The lecture Hyman delivered at Weber State is based on his recent book “Temp: How American Work, American Business, and the American Dream Became Temporary.”

In his lecture, Hyman argued that business leaders and management consultants made “a series of deliberate decisions” that have led to an increase in unstable, insecure work, starting in the 1950s.

Since the 1970s, there has been a collapse in secure wage work, and a decline in worker protections that were put in place from the 1930s to the 1970s.

Hyman’s lecture at Weber State focused on only a portion the history his book covers. He described Silicon Valley in the 1980s, the period when worker protections were disappearing.

While most people now think of big tech companies as workplaces full of well-paid software engineers, the industry would not have been possible without thousands of contract workers, most of them migrant women from Latin America, who made $5 an hour or less assembling the small components of computer hardware.

These operations were in San Jose, not China or the Philippines. Some workers were documented; others were not.

Hyman also said that sanctuary cities, which protect undocumented residents from federal immigration enforcement, grew out of these practices, because large technology companies in Silicon Valley did not want their operations shut down — though they still threatened workers with deportation if they attempted to unionize.

Practices like the ones in Silicon Valley rippled outward.

“The two tier world of the secure and insecure keeps everyone, even with the good jobs, afraid,” Hyman said.

“In the industrial age, we organized, we passed laws, we legislated, we forced successful corporations to pass on their earnings to their workforce. In today’s digital age, perhaps we should do the same,” Hyman said in his conclusion.

Students and faculty members alike were eager to hear about potential solutions to these issues. But Hyman’s answers were systemic, not individual.

“I am so concerned about my students, about my kids, about my grandkids, about unlivable wages … about no security,” said Dr. Winn Stanger, Weber State’s director of career services. In this role, he oversees support services for students to help them find jobs.

Stanger is 68 years old and says he’s seen many of these trends during his work in human resources prior to coming to Weber State.

He worked as a vice president of human resources for an organization in Chicago, where he also earned his doctorate at Loyola University Chicago in corporate training and organizational development.

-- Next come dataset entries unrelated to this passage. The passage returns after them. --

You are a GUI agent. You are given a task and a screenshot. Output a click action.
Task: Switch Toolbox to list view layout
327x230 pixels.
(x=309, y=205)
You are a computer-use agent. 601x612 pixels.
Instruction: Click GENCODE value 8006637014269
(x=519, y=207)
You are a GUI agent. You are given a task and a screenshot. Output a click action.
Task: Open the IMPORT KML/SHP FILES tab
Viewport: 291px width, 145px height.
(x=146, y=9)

“I’m a capitalist … but I’m disenchanted right now with what’s happening,” Stanger said, describing chief executives making millions annually while not paying livable wages to employees. “How do we change that formula in some way?”

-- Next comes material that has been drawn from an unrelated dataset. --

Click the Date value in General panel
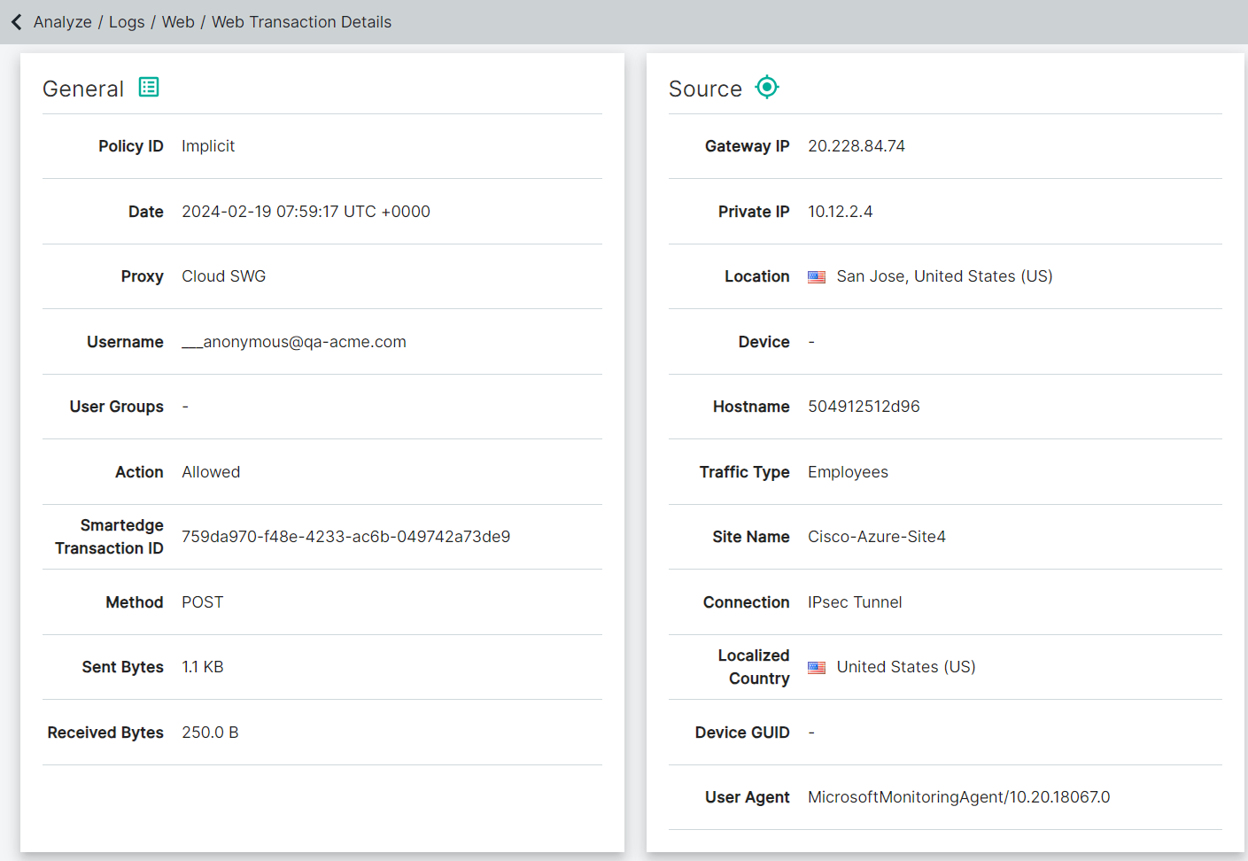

“There’s many varieties of capitalism,” Hyman responded. “The story here is one kind of capitalism. We’ve had many different kinds of capitalism in American history, in world history,” Hyman said. “It can be tweaked.”

Hyman said that prior to 1970, the richest 1% paid workers wages. After 1970, the richest began to acquire that money and lend it out in the form of debt.

“I think it’s a question of how we get back on that virtuous cycle, that virtuous cycle of investments,” Hyman said, “where we’re not taking all the profits and investing it in consumer debt, in mortgage debt, in speculative assets, but instead investing it in businesses, small businesses.”

In his book, Hyman says that federal policy has made it easy for banks to lend for consumption, like buying homes, but difficult to invest in businesses.

“Let’s rebalance the lending incentives to make it as easy for Americans to own their work as to own their houses,” he says in the book, “using private capital for small business just as we did with houses.”

In his book, he also argues to end mortgage subsidies and invest the resulting $175 billion per year in safety net supports for flexible workers. This will “divert the money we have used to support homeownership into supporting work ownership,” he writes.